[Data provided — start]
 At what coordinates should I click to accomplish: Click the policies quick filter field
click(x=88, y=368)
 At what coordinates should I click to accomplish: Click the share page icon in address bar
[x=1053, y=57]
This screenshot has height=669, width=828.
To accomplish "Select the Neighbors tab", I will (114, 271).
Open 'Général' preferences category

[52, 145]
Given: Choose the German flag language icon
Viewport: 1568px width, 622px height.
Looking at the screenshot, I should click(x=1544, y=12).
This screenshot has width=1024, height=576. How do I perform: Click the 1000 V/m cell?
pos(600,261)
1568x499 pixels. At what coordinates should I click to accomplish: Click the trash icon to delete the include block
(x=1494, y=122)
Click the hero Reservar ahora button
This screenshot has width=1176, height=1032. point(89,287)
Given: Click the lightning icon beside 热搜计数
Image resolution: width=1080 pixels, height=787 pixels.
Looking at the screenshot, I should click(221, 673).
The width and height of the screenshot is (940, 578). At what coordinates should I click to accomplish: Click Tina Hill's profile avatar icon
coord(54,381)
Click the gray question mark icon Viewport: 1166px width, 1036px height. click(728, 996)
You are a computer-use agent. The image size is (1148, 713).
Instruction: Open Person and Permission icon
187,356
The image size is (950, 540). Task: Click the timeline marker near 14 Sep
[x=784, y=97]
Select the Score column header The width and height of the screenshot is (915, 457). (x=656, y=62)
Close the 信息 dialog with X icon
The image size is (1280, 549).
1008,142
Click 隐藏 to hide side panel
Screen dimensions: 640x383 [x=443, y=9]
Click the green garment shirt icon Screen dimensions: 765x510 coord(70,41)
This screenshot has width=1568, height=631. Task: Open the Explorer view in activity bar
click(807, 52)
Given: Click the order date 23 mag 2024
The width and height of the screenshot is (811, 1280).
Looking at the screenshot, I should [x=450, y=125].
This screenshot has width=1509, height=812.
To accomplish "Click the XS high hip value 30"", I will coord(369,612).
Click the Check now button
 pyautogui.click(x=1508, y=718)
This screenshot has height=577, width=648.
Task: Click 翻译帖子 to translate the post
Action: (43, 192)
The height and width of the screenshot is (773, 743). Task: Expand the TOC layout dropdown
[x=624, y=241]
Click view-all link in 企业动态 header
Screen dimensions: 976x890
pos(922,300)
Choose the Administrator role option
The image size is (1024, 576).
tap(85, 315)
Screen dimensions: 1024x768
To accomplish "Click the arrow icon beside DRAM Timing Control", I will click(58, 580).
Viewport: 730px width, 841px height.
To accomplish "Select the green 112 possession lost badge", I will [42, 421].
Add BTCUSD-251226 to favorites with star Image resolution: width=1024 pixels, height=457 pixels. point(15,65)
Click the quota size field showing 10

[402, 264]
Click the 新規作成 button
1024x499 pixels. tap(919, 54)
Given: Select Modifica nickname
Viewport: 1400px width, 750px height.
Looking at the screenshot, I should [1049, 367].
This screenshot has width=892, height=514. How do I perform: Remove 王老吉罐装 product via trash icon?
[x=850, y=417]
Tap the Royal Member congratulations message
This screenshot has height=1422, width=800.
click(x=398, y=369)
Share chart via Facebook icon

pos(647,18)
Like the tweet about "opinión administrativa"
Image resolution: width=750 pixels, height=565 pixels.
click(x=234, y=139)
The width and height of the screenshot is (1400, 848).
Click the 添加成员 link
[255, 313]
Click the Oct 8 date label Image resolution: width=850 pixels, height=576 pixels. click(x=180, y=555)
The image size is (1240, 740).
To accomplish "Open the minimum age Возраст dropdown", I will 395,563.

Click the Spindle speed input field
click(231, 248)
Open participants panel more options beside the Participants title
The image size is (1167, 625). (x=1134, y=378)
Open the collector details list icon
[Data provided — finish]
Above are the records. Identify each line that contains the word "date".

**Answer box**:
Given: Click the order date 23 mag 2024
Click the Oct 8 date label Image resolution: width=850 pixels, height=576 pixels. click(x=180, y=555)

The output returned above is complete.